Overview

AutoMQ is a widely-used tool in enterprise core data links for transmitting vital business data. AutoMQ Cloud provides extensive and flexible security configuration options for the data plane, including identity recognition, permission control, and data encryption. This document outlines the security configuration features supported by AutoMQ on the data plane.

This section only addresses the security configuration of data plane instances. For details on managing member accounts, RBAC, and other aspects related to the BYOC console and the control plane, please refer to the documentation Overview▸.

Identity Recognition

The AutoMQ data plane (AutoMQ instance) offers Kafka API access capabilities and adheres to the identity recognition protocols provided by the Apache Kafka community, supporting the following identity recognition mechanisms.

Recognition Protocol	Description
Anonymous Mode	Protocol: PLAIN_TEXT Description: Users can access the cluster via the Kafka API without setting access credentials, thus accessing the AutoMQ instance anonymously with full operational privileges.

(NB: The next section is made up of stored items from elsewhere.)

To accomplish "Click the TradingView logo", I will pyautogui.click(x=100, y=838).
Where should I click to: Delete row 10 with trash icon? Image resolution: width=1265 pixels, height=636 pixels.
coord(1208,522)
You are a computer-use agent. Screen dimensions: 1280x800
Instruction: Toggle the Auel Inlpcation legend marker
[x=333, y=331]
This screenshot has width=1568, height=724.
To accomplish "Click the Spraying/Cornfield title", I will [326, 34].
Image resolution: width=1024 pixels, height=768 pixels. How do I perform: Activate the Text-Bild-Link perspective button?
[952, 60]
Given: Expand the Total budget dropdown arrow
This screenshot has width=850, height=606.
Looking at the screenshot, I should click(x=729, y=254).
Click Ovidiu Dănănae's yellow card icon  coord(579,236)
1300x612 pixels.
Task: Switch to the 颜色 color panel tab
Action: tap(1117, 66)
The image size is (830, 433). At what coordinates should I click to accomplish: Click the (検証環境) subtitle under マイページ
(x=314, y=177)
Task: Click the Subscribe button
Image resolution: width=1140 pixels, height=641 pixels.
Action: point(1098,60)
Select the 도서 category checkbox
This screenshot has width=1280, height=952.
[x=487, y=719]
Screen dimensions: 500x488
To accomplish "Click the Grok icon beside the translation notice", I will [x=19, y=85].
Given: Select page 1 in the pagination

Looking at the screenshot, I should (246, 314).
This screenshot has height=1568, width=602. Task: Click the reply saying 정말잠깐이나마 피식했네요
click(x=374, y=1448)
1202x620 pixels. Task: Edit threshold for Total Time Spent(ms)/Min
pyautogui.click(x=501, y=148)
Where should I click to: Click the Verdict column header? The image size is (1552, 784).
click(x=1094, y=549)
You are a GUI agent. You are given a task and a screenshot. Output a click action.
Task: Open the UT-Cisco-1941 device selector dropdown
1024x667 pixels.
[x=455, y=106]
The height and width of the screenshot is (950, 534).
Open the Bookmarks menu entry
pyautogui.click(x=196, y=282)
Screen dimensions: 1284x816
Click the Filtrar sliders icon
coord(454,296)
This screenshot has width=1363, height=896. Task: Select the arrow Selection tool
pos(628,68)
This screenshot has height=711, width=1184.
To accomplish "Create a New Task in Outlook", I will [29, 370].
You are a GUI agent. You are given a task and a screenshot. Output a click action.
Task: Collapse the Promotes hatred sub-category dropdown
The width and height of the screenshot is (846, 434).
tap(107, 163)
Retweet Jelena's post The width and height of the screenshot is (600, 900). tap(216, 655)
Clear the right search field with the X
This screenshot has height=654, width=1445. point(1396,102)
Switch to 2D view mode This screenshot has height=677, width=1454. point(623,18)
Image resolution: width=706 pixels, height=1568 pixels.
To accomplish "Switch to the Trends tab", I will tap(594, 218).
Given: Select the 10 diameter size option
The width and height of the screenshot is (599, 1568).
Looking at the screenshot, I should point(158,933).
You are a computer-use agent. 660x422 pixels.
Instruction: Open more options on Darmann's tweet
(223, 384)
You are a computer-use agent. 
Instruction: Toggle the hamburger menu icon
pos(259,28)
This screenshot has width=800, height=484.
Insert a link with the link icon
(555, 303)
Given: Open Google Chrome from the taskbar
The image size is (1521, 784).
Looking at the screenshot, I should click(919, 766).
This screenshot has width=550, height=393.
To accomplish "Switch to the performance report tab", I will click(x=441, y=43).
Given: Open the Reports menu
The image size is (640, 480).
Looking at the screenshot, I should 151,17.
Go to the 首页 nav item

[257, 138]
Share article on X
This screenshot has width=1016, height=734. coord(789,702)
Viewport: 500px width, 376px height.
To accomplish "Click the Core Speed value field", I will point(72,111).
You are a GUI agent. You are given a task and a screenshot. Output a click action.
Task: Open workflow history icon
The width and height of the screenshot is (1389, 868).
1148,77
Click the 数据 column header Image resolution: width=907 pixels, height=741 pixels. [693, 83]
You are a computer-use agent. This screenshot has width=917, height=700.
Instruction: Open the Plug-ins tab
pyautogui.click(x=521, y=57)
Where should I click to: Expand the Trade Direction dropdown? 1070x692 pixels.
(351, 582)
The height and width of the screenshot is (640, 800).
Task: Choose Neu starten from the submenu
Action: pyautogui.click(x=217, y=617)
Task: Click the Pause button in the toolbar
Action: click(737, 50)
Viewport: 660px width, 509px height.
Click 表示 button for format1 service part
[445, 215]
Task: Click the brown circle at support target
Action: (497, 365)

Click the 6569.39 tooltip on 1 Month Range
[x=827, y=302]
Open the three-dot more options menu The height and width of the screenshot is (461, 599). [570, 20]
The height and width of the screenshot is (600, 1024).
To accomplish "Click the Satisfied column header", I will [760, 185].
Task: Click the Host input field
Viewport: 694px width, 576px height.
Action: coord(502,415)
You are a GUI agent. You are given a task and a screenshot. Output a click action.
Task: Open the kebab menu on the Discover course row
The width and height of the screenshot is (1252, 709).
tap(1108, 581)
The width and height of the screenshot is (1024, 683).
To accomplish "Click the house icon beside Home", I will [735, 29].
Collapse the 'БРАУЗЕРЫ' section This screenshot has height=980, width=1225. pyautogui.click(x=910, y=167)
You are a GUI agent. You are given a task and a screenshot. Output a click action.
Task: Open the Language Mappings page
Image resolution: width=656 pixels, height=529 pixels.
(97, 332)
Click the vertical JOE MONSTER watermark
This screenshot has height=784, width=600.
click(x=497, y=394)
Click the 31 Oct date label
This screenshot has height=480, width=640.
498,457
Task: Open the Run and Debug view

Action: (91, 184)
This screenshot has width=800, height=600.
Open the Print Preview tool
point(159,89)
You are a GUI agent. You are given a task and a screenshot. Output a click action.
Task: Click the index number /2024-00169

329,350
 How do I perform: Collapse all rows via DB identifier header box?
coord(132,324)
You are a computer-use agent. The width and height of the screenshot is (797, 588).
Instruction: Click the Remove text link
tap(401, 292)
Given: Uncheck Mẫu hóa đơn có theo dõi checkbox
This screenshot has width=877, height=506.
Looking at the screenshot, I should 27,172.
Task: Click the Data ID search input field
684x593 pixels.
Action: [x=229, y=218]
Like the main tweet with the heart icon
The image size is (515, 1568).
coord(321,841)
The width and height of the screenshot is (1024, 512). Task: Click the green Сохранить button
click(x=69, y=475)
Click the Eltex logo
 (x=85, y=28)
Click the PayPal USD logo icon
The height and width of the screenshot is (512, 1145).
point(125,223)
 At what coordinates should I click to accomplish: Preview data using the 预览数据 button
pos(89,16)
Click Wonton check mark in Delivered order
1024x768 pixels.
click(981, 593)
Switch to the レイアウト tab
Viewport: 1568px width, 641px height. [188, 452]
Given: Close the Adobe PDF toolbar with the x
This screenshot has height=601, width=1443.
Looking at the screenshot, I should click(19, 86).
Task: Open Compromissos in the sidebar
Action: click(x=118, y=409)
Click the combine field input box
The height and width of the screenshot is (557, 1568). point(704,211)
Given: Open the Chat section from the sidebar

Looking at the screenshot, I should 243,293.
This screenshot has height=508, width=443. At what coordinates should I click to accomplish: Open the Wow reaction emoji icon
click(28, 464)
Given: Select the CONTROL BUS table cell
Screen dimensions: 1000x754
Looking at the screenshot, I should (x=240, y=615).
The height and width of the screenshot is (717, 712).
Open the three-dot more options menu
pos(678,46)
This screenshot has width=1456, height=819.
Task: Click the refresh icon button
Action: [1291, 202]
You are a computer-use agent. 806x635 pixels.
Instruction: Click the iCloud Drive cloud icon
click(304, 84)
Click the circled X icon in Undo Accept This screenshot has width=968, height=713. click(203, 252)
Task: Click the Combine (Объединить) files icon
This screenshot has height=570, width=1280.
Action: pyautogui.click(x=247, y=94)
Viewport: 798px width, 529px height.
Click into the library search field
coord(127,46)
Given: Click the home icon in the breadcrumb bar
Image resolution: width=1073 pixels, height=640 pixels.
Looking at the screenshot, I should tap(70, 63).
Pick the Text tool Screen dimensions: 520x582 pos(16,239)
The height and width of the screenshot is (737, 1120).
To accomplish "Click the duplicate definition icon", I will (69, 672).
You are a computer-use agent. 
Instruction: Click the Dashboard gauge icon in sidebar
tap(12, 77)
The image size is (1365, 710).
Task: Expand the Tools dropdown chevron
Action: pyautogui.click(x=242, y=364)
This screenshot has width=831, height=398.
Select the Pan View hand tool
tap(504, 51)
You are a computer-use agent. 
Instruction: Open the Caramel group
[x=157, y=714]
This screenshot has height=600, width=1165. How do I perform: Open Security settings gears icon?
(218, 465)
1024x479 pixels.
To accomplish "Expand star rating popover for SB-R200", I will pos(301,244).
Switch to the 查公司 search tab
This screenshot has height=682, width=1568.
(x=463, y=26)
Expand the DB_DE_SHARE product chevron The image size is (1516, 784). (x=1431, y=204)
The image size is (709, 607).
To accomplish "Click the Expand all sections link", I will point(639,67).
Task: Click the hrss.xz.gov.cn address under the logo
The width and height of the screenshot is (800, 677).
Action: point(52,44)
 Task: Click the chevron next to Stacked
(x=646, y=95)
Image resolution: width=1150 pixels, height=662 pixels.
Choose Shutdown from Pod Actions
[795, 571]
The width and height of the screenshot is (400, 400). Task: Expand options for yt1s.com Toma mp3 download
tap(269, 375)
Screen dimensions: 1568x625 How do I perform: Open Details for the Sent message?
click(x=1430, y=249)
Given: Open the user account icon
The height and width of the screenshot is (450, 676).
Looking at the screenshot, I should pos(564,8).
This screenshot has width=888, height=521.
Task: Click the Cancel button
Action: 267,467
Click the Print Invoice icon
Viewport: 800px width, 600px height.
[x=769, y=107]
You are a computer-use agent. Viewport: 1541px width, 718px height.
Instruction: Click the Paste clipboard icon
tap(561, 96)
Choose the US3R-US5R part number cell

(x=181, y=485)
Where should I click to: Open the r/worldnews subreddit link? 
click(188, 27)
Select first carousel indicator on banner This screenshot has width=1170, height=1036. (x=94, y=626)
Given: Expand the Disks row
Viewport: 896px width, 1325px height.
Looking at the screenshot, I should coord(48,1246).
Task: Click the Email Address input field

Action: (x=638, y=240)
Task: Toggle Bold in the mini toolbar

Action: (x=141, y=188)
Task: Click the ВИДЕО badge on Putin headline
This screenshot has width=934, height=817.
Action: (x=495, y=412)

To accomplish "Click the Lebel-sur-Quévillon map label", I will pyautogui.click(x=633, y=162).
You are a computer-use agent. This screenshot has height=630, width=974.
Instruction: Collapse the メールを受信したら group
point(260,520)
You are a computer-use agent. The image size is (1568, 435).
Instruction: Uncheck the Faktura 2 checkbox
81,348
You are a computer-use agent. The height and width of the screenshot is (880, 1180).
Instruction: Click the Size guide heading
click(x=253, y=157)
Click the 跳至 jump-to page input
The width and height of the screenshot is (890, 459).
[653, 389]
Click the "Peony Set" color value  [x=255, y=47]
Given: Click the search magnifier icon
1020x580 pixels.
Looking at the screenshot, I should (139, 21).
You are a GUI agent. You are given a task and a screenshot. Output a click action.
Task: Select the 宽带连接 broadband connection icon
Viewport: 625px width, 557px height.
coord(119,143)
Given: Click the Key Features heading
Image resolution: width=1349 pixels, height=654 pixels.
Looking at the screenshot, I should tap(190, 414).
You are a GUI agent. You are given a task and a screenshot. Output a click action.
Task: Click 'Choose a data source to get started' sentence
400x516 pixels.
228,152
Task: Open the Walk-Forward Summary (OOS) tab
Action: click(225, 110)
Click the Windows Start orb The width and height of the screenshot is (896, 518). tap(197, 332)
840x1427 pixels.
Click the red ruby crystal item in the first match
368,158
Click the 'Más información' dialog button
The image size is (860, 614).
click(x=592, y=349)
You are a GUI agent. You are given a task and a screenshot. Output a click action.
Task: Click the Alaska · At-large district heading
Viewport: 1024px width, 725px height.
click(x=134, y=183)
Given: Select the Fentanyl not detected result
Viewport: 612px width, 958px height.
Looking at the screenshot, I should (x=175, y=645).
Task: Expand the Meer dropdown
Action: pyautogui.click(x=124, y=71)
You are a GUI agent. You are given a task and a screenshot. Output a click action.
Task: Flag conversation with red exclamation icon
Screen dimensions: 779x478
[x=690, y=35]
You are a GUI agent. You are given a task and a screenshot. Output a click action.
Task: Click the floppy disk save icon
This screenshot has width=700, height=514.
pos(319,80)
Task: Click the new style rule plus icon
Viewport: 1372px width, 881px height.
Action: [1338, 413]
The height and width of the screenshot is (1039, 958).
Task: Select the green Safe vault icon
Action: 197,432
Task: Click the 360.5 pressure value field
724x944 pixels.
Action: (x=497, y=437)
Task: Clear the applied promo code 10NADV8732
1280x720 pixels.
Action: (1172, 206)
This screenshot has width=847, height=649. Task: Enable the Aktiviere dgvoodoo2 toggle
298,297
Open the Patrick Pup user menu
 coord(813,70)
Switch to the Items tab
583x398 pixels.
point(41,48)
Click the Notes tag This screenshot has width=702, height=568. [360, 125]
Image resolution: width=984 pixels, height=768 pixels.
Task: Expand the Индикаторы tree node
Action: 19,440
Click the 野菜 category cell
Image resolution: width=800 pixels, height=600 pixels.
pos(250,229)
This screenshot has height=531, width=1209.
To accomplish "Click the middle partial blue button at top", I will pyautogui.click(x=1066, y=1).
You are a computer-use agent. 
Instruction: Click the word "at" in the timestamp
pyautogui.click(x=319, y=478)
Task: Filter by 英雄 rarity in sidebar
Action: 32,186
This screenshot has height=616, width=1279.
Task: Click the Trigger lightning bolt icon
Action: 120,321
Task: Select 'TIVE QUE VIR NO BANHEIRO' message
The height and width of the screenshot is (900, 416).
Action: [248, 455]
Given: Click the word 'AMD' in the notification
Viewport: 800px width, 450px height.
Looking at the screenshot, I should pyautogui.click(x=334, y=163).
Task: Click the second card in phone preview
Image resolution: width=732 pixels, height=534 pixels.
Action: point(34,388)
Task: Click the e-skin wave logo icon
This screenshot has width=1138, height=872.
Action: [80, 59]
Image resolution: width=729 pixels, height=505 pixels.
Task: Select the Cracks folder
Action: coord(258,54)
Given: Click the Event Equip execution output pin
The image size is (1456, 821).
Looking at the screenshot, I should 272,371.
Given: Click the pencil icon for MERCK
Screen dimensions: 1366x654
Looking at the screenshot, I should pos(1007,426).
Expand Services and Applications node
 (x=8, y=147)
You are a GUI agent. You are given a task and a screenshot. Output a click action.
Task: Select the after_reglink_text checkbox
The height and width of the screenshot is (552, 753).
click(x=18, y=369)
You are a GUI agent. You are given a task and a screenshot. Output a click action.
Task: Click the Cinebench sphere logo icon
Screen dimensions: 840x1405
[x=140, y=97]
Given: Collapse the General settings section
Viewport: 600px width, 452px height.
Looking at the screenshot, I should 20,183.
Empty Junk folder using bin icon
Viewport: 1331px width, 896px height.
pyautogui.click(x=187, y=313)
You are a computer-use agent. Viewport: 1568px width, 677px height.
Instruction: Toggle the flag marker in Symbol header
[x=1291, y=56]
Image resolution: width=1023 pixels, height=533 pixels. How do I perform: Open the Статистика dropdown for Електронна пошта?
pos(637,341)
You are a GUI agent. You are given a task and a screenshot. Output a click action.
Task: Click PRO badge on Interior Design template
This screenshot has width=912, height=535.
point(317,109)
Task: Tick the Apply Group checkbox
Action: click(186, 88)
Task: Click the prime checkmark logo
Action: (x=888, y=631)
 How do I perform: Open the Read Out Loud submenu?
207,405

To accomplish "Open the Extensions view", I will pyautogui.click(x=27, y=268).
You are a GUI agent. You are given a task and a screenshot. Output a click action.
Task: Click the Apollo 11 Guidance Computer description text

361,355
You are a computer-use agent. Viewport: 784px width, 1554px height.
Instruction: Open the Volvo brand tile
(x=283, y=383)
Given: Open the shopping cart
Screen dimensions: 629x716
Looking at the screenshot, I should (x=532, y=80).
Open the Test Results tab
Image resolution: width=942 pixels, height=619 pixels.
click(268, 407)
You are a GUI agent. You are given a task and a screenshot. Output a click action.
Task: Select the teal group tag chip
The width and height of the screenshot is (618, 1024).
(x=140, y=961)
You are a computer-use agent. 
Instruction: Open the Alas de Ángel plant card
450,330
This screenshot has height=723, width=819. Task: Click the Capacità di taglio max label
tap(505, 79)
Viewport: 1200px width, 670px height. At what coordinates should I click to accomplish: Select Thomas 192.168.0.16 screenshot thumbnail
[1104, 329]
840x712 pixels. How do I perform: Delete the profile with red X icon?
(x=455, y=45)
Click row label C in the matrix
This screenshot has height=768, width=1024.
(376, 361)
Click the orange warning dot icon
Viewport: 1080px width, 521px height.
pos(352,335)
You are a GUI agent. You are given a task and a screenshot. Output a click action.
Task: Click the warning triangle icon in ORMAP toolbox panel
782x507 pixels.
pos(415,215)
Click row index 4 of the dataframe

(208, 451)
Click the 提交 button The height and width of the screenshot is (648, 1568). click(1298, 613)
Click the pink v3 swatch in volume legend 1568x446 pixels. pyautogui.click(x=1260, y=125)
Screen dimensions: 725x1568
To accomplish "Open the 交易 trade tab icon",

It is not recommended to use anonymous mode in production environments. It is advised to perform strict identity verification using protocols such as SASL or mTLS.
SASL Mode	Protocols: SASL_PLAINTEXT, SASL_SSL Authentication Mechanisms: SCRAM-SHA-256, SCRAM-SHA-512, PLAIN Description: When accessing the cluster via the Kafka API, users need to set access credentials to identify the identity principal. This, in conjunction with the Kafka ACL authorization mechanism, verifies the operational permissions of the principal. Manage Kafka ACLs▸
Mutual TLS (mTLS)	Protocols: SSL Authentication Mechanism: SSL Description: When accessing the cluster via the Kafka API, a unique TLS certificate must be assigned to each client. Each TLS certificate corresponds to an identity principal in the Kafka ACL. After the server performs TLS verification, it identifies the corresponding identity principal and verifies the operational permissions of the principal using the Kafka ACL authorization mechanism. Manage Kafka ACLs▸

For configuration and usage methods of identity recognition protocols, refer to the following documentation:

• SASL Authentication▸

• Mutal TLS (mTLS) Authentication▸

Access Control

AutoMQ data plane (AutoMQ instance) provides access to Kafka APIs, following the ACL access control protocol established by the Apache Kafka community to offer permission management capabilities.

For configuration and instructions on Kafka ACLs, refer to Manage Kafka ACLs▸.

Data Protection and Encryption

AutoMQ Cloud provides customers with robust encryption capabilities for data in transit and at rest.

• Transmission Encryption: As noted in the referenced document, AutoMQ supports the mTLS protocol. When accessing data using mTLS, the transmission link is encrypted via TLS, ensuring data remains secure and protected against leakage during network transmission.

• Data Encryption at Rest: AutoMQ is built upon cloud storage, inherently supporting data storage encryption. This feature can be enabled when creating an installation in the BYOC console and during the creation of an AutoMQ instance. It supports transparent data encryption using cloud vendor-managed keys.

For configuring data encryption at rest, please refer to Data Encryption at Rest▸.